The most important thing to remember about prehistoric humans
is that they were insignificant animals with no more impact on their environment
than gorillas, fireflies, or jellyfish.”
–Yuval Noah Harari, Sapiens: A Brief History of Humankind
How is it that a band of unexceptional animals wandering the savannah in East Africa became the rulers of the world? I’ve always been fascinated by this question, and have admired the efforts of archaeologists delving into the earth for answers. It’s a complex answer no doubt, but one of the qualities that must have made it possible is human imagination. When did humans become aware, creative and mindful, and where’s the proof?
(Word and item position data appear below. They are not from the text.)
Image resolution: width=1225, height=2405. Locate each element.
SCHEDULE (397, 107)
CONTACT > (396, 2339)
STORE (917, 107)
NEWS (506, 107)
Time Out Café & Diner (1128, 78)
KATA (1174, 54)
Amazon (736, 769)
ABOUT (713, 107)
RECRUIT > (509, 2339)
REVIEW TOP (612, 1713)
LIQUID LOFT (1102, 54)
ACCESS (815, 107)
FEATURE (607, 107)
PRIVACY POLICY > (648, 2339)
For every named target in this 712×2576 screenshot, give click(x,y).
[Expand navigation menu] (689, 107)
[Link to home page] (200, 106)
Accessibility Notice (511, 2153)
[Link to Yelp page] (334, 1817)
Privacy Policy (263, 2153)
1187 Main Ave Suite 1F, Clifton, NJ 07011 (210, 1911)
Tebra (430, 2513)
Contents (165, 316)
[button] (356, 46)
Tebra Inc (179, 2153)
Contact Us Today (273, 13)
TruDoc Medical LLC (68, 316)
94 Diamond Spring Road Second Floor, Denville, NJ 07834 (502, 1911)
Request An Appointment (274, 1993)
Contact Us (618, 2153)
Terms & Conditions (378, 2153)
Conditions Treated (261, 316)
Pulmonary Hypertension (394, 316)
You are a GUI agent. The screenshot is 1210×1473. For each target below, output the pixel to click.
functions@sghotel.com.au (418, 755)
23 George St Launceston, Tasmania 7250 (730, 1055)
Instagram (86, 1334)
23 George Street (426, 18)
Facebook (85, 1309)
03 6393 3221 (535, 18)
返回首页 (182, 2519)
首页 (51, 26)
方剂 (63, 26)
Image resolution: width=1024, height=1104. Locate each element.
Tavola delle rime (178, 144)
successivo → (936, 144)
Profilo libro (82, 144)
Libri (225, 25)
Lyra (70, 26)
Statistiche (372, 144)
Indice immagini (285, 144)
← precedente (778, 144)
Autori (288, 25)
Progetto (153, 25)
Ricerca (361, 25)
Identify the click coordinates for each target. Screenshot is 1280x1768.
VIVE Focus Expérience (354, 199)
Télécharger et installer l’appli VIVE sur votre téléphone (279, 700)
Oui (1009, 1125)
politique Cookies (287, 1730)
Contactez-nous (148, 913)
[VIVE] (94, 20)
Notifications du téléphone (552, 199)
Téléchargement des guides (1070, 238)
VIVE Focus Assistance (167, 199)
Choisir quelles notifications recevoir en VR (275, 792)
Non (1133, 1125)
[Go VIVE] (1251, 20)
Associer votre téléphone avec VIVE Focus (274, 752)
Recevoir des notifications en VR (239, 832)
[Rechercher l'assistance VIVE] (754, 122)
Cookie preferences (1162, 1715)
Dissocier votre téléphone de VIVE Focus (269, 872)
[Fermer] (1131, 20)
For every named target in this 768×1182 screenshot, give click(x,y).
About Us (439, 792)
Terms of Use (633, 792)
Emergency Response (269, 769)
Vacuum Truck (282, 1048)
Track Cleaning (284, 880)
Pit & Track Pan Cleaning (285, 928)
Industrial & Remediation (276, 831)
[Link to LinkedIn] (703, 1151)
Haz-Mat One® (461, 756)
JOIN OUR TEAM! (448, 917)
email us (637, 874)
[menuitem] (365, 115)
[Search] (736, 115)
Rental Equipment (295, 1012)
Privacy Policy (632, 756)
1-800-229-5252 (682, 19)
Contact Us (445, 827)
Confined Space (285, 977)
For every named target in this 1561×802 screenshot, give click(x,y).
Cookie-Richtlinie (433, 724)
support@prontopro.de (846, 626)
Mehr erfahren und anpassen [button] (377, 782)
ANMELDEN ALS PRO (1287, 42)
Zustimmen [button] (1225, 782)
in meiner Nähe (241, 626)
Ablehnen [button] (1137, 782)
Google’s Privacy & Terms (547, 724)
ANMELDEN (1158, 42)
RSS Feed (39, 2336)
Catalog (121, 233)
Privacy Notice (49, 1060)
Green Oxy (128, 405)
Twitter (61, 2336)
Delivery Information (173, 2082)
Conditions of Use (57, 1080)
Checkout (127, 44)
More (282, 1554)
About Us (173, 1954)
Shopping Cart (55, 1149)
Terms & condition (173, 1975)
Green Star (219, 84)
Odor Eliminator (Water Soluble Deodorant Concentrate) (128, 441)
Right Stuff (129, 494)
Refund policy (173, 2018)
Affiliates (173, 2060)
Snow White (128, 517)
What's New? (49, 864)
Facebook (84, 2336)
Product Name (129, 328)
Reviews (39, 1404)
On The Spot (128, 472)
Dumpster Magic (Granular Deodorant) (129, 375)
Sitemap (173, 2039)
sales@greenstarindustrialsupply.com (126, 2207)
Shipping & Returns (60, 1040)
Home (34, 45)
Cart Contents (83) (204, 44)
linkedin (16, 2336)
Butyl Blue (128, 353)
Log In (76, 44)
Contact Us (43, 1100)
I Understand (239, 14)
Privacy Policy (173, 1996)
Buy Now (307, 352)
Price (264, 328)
When tangible proof was discovered, it came in the form of an ivory statuette found buried in a limestone cave in southwest Germany. The twelve-inch figurine, which has the body of a man and the head of a lion, is known as the “Lion Man of the Hohlenstein Stadel Caves.” Although not very catchy, the cumbersome name belies the incredible significance of the find.
After 40,000 years buried in cave mud, it’s surprising that the fragile mammoth ivory survived at all. Archaeologist Robert Wetzel discovered the original fragments in 1939, then he promptly marched off to war and it got stuffed in a drawer for 30 years. It took another 40 years years, but after repeated excavations and a painstaking restoration the astonishing importance of the find was finally realized.
The completed statue has an ancient patina and rustic appeal, but it takes an expert eye and a bit of the archaeological backstory to truly appreciate its astounding significance for our knowledge of human history. For, as Harari says in Sapiens, “This is one of the first indisputable examples of art, and probably religion, and the ability of the human mind to imagine things that don’t really exist.”
Think about the full implications of the Lion Man for a moment and what it represents. Forty thousand years ago one of the first human artists, living among cave-dwelling hunter-gatherers, created a mental picture and then carved something that didn’t exist in nature: a fusion of man and animal.
The BBC Series Living with the Gods calls it an “imaginative leap,” and even though we know when it happened, we can’t answer why or what it meant to our distance ancestors. Was the Lion Man a deity, a benign protector, or a spirit guide? Regardless of the true meaning, for these early humans it was tangible proof of an intangible idea … and the beginnings of belief.
“Homo sapiens rules the world because it is the only animal that can
believe in things that exist purely in its own imagination,
such as gods, states, money and human rights.”
–Yuval Noah Harari
From the top of the pyramid, our modest beginnings are so far in the misty past that it’s easy to take for granted how far we’ve come. But our ability to visualize things in our mind, both good and bad, is one of the game-changing talents that made us human … and the Lion Man was the beginning.
Good Health and Happy Trails,
P.S. The seed of the idea for this post came from Yuval Noah Harari’s excellent, and wildly popular book Sapiens: A Brief History of Humankind. There’s a reason it was so successful, and for anyone interested in the story of human history and how we got where we are, it’s highly recommended.